Reuben and Rose met in New York City's Brownsville neighborhood, where both lived on the same street. After finishing high school, Rose went to work as a bookkeeper at the Senator plant in 1934, and the two married in 1936. The Senator Frozen Products company was profitable, but by the 1950s the large mass-producers of ice cream started a price war leading to their decision to make a heavy kind of high-end ice cream. Reuben consulted some books and started to make a new heavy kind of ice cream. In 1959, they decided to form a new ice cream company with a foreign-sounding name. The name chosen was the Danish-sounding 'Häagen-Dazs' as a tribute to Denmark's exemplary treatment of its Jews during the Second World War, adding an umlaut which does not exist in Danish, and even put a map of Denmark on the carton.

From its launch in 1961, the ice cream was made using cream and natural ingredients for the flavorings, in contrast with competing brands which used often artificial ingredients. They started with three simple flavors: vanilla, chocolate, and coffee. Their ice cream was high in butterfat and had less air, which, according to Rose Mattus' autobiography, was the result of a factory accident, when the air injection pump broke. Reuben developed the flavors and Rose marketed the product. Her first marketing ploy was to dress up elegantly – in keeping with the upmarket positioning of the brand – and give away free samples at local grocers. Another part of her strategy was to market the brand to university students, and she made certain that ice cream parlors near New York University in Greenwich Village carried Häagen-Dazs, as well as upscale restaurants. The brand, which grew only slowly through the 1960s, was at first distributed nationally by Greyhound Bus deliveries to college towns. In 1966, Häagen-Dazs launched its fourth flavor, strawberry, a flavor that took them 6 years to develop. By 1973, it was sold throughout the United States, and in 1976 the first Häagen-Dazs store was opened in Brooklyn by their daughter Doris.

The business was sold to the Pillsbury Company in 1983 for $70 million. The Mattuses were kept on as consultants after the sale until Pillsbury was bought by Grand Metropolitan and their contract was not renewed; Häagen-Dazs was then owned by General Mills. After this, they launched the Mattus Ice Cream Company in 1992, this time specializing in low-fat products, calling them Mattus' Lowfat Ice Cream, a premium line of low-fat ice cream. Mattus' Lowfat Ice Cream was named one of the "Ten Best Products of 1993" by Time Magazine.

==Personal life==
The Mattuses lived in Cresskill, New Jersey. They had two daughters, Doris Hurley and Natalie Salmore, and five grandchildren.

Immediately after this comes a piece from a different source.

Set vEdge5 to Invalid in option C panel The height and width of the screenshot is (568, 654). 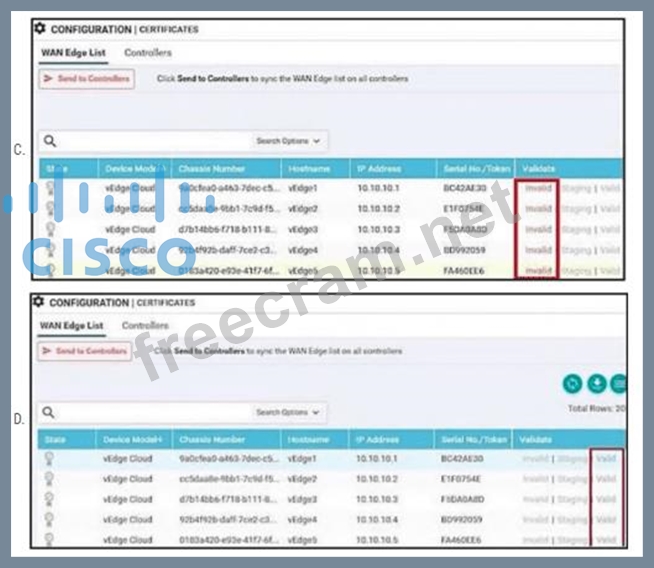point(538,271)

In 1982, Reuben and Rose Mattus received the Golden Plate Award of the American Academy of Achievement.

===Activism===
Rose Mattus sat on the board of the Zionist Organization of America. The couple was known for their support of Rabbi Meir Kahane, founder of the Jewish Defense League and the Kach party. They were known for their support of Israel, founding a school of high technology in Herzliya which bears their name, and supporting the Israeli settlements.

===Death===
Reuben Mattus died on January 30, 1994, after suffering a heart attack. Rose Mattus died in Westwood, New Jersey on November 28, 2006.